**EXTRACTED DATA**
*** Begin section ***

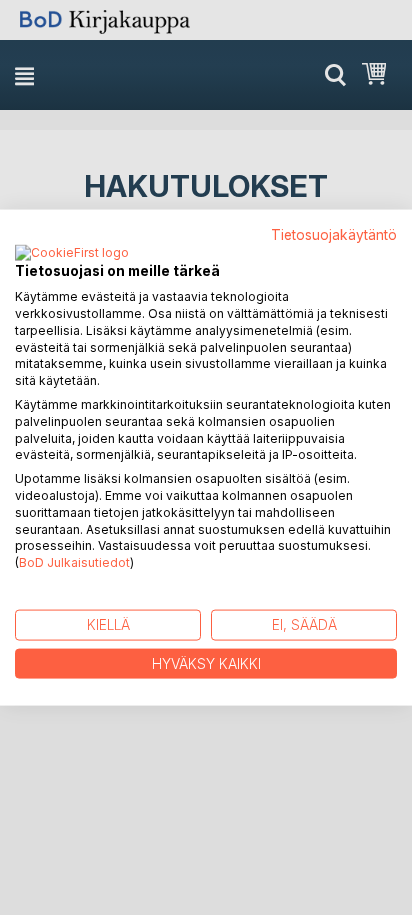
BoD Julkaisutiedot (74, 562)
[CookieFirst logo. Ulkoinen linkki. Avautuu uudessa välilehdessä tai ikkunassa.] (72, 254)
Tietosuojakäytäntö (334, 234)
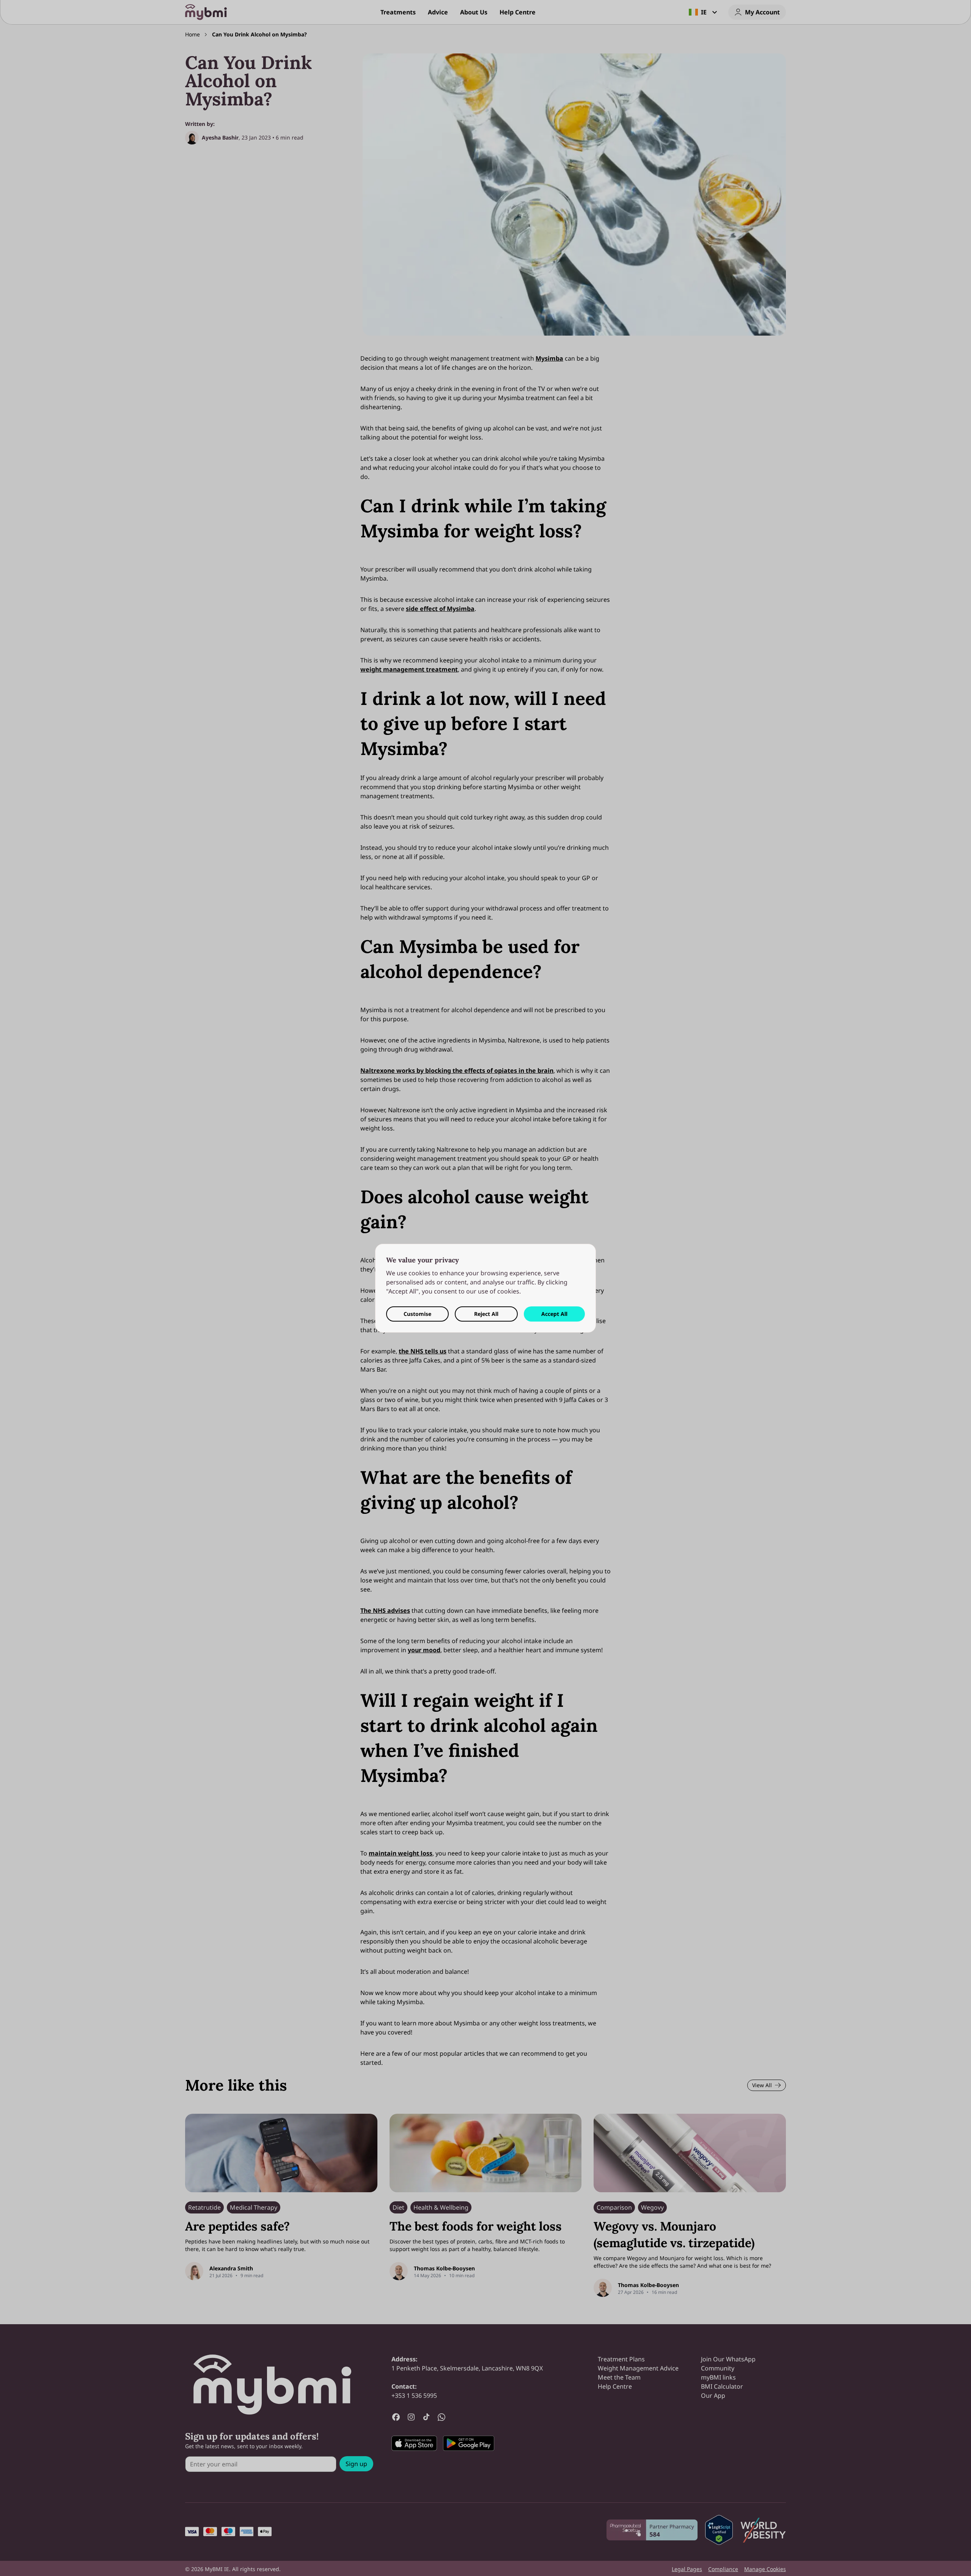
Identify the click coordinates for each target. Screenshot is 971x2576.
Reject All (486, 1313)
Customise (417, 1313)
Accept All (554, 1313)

*** End section ***

**PROBLEM DETAILS**
Transcribe the data verbatim. No picture belongs in the result.

**YOUR RESPONSE**
BoD Julkaisutiedot (74, 562)
[CookieFirst logo. Ulkoinen linkki. Avautuu uudessa välilehdessä tai ikkunassa.] (72, 254)
Tietosuojakäytäntö (334, 234)
Identify the click coordinates for each target. Screenshot is 971x2576.
Reject All (486, 1313)
Customise (417, 1313)
Accept All (554, 1313)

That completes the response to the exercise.